The idea for the research came after one of Qimron's research fellows, Yosef, saw an advertisement stating that billions of chickens were killed annually by chicken egg farmers who had no use for so many male chicks.

"He said, 'There must be a way to overcome this,'" Qimron recalled. "It is so cruel and unfair and we thought there must be a scientific solution."

The team started with mice, but Qimron said he believes the same system could transfer to other animals and species of animals, including cattle.

This could save the lives of thousands of cows who are killed each year on dairy or meat farms.

The number of male calves being killed straight after birth is high on dairy farms because it is cheaper to kill them than to rear them, for example. And on beef farms, the opposite is true, where female cows are killed in favor of hefty male cattle.

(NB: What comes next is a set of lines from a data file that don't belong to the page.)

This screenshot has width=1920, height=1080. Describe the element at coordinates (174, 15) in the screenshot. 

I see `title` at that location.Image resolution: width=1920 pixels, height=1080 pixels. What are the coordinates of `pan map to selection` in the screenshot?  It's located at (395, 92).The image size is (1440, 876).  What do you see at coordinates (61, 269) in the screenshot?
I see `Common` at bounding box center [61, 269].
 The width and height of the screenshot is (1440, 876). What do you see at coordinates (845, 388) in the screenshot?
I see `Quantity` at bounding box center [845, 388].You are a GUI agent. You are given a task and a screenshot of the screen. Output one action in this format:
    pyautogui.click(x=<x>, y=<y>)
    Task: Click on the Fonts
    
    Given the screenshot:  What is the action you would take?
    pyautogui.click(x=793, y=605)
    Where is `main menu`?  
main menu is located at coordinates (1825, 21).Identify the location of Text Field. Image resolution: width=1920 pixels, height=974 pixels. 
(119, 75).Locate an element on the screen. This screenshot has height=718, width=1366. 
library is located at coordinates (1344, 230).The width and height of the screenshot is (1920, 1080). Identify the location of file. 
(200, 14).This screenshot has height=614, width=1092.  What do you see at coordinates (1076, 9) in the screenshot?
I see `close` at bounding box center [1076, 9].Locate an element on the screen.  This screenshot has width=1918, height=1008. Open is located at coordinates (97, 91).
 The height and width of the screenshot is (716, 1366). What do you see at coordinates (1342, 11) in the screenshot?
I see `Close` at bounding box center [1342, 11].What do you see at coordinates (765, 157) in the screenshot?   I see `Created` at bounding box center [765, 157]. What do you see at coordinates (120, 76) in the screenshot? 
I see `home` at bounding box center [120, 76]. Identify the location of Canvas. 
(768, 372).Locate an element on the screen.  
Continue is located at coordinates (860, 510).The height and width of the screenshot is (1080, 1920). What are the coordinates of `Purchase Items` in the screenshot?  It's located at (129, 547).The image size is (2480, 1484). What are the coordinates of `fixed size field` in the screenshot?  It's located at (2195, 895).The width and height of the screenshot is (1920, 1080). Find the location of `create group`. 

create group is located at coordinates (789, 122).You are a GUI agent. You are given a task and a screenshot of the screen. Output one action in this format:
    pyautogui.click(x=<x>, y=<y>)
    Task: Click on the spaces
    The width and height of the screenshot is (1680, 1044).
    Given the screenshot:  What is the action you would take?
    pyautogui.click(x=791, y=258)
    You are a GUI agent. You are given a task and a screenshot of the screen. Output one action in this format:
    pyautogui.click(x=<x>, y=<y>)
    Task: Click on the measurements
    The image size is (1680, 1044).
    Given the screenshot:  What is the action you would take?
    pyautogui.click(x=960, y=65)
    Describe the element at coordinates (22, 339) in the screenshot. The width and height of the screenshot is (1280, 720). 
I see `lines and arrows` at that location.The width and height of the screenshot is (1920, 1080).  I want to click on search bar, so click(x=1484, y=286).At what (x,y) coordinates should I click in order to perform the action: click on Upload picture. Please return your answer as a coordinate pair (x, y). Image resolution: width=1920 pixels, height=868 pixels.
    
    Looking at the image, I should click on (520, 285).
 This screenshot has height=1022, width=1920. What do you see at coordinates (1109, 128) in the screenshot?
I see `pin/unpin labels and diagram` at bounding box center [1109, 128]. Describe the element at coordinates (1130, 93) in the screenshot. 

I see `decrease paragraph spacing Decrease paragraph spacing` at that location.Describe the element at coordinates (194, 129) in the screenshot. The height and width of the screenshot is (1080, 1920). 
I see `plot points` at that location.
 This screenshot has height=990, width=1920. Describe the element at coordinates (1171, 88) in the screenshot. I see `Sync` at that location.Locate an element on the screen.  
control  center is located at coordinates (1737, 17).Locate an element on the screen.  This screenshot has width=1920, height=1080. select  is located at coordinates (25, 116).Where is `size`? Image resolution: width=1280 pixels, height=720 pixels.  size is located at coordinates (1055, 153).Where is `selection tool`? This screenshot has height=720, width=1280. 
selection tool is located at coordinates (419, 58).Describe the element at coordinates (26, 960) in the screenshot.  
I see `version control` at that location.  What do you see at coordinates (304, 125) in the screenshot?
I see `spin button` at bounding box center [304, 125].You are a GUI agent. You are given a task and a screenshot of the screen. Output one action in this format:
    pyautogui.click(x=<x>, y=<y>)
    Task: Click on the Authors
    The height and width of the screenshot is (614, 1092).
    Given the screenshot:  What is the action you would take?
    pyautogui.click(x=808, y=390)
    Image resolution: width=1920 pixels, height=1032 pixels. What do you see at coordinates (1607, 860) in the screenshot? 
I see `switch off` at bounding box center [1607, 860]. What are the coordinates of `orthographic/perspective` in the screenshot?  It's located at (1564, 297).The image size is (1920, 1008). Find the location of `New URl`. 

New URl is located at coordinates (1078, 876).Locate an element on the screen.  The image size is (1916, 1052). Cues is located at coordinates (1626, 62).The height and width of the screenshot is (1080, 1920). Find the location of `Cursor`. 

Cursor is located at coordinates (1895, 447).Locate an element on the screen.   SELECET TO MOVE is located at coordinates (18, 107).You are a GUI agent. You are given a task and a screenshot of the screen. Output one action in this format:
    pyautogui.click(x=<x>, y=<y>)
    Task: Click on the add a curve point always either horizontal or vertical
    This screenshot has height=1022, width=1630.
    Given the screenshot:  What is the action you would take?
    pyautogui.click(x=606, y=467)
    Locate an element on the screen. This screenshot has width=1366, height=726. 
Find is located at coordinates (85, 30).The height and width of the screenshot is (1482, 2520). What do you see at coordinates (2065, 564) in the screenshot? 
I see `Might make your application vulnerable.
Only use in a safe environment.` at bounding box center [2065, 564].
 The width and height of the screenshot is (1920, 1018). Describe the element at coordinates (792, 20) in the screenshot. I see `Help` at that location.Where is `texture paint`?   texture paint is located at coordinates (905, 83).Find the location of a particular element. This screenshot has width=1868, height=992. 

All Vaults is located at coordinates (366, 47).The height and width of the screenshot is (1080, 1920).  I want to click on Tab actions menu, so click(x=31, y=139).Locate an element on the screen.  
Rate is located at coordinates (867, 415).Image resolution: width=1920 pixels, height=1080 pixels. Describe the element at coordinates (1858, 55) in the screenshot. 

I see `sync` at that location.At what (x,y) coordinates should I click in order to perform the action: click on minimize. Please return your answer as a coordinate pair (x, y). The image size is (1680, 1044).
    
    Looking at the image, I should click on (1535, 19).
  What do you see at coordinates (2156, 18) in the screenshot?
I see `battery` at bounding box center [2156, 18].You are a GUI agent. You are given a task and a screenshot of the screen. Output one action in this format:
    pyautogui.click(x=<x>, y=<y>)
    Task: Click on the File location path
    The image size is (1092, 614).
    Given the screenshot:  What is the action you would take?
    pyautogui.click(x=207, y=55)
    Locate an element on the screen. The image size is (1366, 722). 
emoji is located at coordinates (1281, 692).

The researchers based the system on one that already exists for certain plants, insects, crustaceans and fish that possess the uncanny ability to change the sex of their offspring before they are born. Mammals, however, have never before demonstrated this genetic skill, until now.

"We approached this problem in an innovative way, using genetic engineering," Qimron said. "We believe that the producers of cattle, swine and chicken may benefit greatly from the technology."